Самому Матвею казалось правдоподобным другое объяснение того, почему он нуждался в Маше: он слишком привык распоряжаться всеми и всем. Ему понравилось, что кто-то взялся поучать его. Он не ожидал, что это приедается так быстро…

- Я имею в виду такую невидимую веревку, которую ты накинешь своему мальчику на шею, и притянешь к себе. Ее можно сплести из подарков и сюрпризов. Такие веревки оказываются особенно крепкими.

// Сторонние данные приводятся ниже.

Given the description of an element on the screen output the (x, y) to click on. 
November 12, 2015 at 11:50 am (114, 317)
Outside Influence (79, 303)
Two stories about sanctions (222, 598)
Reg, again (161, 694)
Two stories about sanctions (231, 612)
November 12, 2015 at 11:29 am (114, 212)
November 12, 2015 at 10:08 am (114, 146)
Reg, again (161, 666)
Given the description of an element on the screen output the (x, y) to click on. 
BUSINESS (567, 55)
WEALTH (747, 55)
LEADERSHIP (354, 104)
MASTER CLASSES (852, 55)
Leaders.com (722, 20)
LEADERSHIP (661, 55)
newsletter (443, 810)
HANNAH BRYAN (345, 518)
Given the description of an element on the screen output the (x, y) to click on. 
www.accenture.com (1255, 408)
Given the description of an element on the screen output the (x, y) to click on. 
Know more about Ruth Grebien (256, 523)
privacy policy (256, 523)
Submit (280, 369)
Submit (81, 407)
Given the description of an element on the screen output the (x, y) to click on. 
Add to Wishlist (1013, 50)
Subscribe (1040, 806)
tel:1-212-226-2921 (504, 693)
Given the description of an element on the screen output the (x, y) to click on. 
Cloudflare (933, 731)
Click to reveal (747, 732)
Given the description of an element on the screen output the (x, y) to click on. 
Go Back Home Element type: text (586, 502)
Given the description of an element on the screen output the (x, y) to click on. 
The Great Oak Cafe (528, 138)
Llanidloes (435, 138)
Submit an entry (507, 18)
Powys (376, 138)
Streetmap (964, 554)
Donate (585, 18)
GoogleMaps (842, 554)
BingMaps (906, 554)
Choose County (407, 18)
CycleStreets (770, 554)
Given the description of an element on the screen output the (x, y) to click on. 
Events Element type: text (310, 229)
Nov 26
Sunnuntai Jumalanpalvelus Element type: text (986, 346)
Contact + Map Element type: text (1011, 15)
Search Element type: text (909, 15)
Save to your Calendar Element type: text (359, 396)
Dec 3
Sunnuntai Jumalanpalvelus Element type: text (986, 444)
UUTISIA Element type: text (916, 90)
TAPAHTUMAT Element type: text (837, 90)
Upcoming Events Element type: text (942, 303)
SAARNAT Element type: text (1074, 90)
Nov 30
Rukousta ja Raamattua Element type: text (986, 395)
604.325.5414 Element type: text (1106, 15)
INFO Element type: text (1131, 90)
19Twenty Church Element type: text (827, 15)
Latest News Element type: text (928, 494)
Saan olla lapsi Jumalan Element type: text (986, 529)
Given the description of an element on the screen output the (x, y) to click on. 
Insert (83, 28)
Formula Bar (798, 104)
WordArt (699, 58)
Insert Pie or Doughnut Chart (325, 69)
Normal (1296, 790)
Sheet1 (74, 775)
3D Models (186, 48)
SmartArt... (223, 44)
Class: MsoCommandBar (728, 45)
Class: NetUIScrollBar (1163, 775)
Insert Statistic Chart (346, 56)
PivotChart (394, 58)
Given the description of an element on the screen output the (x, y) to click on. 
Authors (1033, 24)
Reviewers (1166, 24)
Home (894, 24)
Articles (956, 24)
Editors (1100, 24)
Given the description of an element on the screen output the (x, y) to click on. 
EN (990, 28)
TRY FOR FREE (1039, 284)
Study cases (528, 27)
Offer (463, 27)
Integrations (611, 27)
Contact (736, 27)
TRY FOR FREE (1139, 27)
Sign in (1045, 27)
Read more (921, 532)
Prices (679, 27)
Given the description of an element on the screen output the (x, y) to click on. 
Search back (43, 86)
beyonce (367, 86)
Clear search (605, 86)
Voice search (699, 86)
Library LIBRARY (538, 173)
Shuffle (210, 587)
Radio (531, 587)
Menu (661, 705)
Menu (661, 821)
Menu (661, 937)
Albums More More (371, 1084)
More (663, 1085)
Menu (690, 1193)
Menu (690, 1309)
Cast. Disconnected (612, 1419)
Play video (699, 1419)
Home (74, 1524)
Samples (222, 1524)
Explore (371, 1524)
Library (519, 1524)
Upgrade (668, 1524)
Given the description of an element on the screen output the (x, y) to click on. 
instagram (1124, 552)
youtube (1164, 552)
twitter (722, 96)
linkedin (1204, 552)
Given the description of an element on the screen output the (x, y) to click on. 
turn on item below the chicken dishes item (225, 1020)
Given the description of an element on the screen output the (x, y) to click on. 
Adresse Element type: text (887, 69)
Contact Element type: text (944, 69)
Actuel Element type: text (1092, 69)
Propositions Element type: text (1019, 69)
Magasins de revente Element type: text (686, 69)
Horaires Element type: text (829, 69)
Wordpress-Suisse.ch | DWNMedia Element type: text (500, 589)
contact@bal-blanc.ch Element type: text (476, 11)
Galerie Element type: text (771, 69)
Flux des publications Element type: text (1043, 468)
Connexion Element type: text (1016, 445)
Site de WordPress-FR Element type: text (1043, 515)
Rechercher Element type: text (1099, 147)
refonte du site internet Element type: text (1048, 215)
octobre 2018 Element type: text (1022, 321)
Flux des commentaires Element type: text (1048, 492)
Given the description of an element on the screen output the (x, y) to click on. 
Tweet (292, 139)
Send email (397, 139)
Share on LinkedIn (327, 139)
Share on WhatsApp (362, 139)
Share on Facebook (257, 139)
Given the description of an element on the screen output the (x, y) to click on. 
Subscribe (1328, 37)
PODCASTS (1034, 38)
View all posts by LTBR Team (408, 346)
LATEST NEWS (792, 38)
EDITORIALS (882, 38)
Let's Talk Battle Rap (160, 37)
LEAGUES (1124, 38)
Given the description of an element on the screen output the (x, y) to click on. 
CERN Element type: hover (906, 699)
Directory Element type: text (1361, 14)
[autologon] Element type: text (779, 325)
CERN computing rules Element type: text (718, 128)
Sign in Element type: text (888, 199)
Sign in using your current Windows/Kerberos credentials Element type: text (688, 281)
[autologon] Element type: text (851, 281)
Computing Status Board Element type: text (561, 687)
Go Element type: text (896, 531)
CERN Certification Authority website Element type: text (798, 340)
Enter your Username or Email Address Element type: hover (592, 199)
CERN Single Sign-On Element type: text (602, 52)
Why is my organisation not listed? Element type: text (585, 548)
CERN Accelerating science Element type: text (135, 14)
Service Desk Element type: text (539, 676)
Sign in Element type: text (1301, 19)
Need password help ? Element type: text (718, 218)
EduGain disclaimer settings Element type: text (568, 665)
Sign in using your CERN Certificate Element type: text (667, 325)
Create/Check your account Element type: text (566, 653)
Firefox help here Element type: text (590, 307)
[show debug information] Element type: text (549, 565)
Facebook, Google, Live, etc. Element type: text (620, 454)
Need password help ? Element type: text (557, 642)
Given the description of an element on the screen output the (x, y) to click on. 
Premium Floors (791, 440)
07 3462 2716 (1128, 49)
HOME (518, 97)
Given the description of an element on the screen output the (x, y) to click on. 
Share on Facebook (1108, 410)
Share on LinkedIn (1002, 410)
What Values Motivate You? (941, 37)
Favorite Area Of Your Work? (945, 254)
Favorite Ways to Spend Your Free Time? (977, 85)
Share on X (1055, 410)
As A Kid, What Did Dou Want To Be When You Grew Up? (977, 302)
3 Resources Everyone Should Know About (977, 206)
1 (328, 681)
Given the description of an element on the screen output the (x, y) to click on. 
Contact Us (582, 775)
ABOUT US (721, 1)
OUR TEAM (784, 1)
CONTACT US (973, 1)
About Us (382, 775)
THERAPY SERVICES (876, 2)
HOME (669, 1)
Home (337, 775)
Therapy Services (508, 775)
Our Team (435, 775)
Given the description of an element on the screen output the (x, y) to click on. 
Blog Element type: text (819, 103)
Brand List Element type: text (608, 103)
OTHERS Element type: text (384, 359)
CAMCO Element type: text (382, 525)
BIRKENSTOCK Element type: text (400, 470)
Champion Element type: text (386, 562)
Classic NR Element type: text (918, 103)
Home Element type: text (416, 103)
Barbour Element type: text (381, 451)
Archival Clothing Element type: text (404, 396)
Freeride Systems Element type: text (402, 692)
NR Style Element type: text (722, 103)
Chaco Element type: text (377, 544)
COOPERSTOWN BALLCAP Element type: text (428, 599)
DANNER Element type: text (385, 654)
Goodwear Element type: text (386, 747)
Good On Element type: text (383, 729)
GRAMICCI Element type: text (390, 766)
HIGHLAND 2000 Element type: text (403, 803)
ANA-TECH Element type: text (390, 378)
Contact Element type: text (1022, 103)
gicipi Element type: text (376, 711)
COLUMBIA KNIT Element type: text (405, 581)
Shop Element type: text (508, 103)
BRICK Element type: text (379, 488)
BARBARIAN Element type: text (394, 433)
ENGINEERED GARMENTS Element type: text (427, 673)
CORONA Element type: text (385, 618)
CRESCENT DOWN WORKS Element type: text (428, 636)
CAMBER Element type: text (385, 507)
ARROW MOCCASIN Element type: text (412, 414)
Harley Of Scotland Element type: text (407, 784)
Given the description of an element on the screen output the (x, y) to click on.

- Оказывается, ты – циник. Ты предлагаешь мне подкуп? – она смотрела хмуро, и говорила низким, ничего не выражающим голосом.

Оттого, что Маша сидела на кровати, по-турецки скрестив ноги и сгорбившись, она показалась Матвею маленькой горбуньей, порабощенной каким-то злым циркачом, поэтому на ней такой пестрый лилово-желтый наряд.

Ему помнилась совсем другая желтизна – светлая, с легкой горчинкой, если так можно сказать о цвете. Под ней струилось тело, совсем не похожее на это… Оно было, как луч, - легким, длинным, светлым. Луч, который нельзя взять руками, но можно ловить его тепло.

Он весело сказал:

- Я предлагаю вот что: заштопать вашу духовную связь.

- Что-что?

- Давай затащим его в ресторан! Мальчишки обожают такие заведения. Дети ведь по кабакам не ходят… Пусть возьмет свою девочку, я всех прокормлю. Сам же он ее в жизни не сводит! От хорошей еды быстро язык развязывается. Может, и винца им уже можно… Поболтаете с ним ни о чем, потом легче будет серьезные разговоры разговаривать. Я не буду мешать, еще и девочку его отвлеку, чтоб не лезла…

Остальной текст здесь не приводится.